Which was exactly what happened, if West’s inkling was correct. Heartache spent nineteen years in the Empire and left afterwards, joining the rest of the Saints above, then, without a seed of information, he returned to the mortal realm. Muse offered no explanation either, other than the occurring thought that it had something to do with the human woman that the Saint loved more than his own life itself.
It made sense then, if his lover passed away.
Why then he wouldn’t find something of amusement to keep him tethered to Tazali instead of roaming all over Hisaith. But a cold, distant Heartache was a dangerous thing. Very dangerous indeed. None of the six Saints were entirely powerful, but Heartache?
He held the most out of them all.
Heartache’s power was one of the most sought after as well. With a snap of his fingers and a simple gaze deep into someone’s soul, he could see their truest love and their most villainous heartbreak. Many wanted to find him in order to shorten their search for love, to find the one person they were meant to be with. But Heartache rarely let others take advantage of his powers. As his name suggested, he devoured both sides of the most powerful emotion; love.
Heartache loved heartache.
Just as much as he enjoyed chaos.
A drop of his crimson blood, spilled into an innocent goblet of wine, could create the full effect of new love. With every side effect and alluring draw towards the person they first laid their eyes on, unsuspecting or not.

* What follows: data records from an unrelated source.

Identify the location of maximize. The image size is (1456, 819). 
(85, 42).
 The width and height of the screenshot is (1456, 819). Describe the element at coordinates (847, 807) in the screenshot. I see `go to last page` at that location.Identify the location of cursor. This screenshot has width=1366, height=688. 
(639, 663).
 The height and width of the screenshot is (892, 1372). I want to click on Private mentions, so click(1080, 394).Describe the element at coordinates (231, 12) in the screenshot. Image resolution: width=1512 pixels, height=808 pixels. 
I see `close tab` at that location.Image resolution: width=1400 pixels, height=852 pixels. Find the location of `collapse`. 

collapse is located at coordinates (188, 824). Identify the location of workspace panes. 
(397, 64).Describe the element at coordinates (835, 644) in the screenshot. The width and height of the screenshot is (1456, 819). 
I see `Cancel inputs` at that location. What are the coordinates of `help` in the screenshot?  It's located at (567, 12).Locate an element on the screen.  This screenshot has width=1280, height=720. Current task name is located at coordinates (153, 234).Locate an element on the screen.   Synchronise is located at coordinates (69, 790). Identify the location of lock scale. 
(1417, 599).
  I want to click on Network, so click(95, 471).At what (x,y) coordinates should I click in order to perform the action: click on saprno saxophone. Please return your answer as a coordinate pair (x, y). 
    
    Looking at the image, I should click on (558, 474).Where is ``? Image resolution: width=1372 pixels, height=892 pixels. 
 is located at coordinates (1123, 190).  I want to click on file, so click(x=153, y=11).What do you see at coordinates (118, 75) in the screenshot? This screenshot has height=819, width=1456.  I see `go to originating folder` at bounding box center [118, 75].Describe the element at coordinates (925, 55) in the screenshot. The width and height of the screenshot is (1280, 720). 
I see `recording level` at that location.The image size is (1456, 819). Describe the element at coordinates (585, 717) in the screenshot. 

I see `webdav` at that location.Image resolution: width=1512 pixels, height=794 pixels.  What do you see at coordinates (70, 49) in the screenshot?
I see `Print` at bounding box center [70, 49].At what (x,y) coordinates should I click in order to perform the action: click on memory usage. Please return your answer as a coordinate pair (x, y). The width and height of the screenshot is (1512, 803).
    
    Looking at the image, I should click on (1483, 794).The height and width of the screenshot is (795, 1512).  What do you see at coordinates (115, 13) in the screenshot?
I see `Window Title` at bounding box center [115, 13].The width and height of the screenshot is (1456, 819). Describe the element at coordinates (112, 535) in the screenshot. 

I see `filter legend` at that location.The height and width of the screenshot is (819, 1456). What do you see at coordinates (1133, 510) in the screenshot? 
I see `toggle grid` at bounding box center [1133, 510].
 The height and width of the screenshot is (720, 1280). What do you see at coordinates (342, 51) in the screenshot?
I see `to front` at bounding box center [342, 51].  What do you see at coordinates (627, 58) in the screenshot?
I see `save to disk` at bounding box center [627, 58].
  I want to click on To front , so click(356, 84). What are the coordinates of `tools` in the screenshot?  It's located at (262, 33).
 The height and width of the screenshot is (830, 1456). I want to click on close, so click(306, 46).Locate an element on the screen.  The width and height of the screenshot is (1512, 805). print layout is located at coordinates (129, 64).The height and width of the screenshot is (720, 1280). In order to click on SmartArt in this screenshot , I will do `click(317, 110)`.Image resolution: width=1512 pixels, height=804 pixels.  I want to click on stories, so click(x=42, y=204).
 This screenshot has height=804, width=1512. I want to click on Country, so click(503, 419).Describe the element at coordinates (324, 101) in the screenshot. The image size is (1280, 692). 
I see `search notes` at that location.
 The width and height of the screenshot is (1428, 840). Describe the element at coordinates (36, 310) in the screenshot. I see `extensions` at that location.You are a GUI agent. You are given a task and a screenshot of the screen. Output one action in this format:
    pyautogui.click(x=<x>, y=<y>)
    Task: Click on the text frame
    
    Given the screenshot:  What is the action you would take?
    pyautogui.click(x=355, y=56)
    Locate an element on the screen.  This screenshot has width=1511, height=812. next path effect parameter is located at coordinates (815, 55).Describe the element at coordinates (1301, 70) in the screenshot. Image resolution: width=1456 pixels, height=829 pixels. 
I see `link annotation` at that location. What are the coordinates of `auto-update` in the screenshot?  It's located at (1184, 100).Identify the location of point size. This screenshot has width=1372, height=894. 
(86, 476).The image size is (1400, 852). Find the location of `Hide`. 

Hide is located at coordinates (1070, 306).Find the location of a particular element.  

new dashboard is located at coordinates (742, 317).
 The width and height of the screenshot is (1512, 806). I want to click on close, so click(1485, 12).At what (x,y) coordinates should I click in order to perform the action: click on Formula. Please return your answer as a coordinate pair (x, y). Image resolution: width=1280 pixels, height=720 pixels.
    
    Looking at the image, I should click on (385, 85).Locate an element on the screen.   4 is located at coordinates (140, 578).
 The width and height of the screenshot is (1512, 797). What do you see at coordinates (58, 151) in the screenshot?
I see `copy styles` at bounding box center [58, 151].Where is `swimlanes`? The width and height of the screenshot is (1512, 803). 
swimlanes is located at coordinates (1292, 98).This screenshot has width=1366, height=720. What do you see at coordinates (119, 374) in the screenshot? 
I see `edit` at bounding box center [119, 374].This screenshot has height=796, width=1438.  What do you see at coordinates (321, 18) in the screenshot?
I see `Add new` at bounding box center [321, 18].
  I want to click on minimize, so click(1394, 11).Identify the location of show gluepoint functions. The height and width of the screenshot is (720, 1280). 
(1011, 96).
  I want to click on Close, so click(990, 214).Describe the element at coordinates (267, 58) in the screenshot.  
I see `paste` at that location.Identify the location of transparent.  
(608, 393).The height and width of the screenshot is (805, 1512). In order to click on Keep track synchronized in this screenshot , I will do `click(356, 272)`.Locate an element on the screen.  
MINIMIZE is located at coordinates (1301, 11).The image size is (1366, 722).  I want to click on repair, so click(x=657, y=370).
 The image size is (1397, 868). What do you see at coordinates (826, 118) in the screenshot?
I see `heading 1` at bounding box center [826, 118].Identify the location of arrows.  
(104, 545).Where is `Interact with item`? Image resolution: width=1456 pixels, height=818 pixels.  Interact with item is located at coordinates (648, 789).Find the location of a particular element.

West shook off the eerie feeling that thinking of the troublesome Saint gave him and made for the sparring yard where the bellowing grunts of a practice fight in progress could be heard. He reached the overlying wall, resting his elbows on top of the limestone as he peered over to see what the commotion was about.
Prince Altivar Talon ducked under the swing of a wooden staff as a sentry by the name of Rook tried to take him out. Rook growled in insapory disappointment and tried again, failing again. Altivar’s taunting laugh rocketed off the ochre walls as he easily sidestepped the attack and avoided a hit to the side of his head.
West cared deeply for Osira, but her son was nothing like her. A spoiled, arrogant male that didn’t seem to care for anyone else but himself. How a beautifully caring woman managed to produce… well, an asshole , he didn’t know.
“Captain, are you going to come down and join me or just stand up there and stare?” Altivar called up to him without so much as a glance in his direction and slammed his own staff down. Rook scrambled back a few feet, picking up his fallen practice weapon and charging straight on like a raging bull.
“I have other duties to attend to, otherwise I would.” West swiftly answered back down to him. “Looks like you’re keeping Rook on his toes.”
Rook Conquell. A man, over six feet tall with a scar that ran down his lip diagonally, and more muscles that West could count. A new recruit, considering how he almost kept the Prince involved in this round. Most of the men who wanted to try out for the army never lasted three minutes in the ring with the Prince, let alone five.
Rook was on his sixth.
“I’m teaching him how to dance, it would seem.” He scoffed and swatted at the massive man with the end of the wood. “Know of any openings in the academies? He’ll be a far better ballerina than a soldier. ”
West tucked his condescending remark under his tongue before it flew out of his mouth like an irritating fly. This was the way things were here. If a man wanted to join the army, then he had to beat the best fighter in a one on one match. That man just happened to be Osira’s son and heir, Altivar Talon.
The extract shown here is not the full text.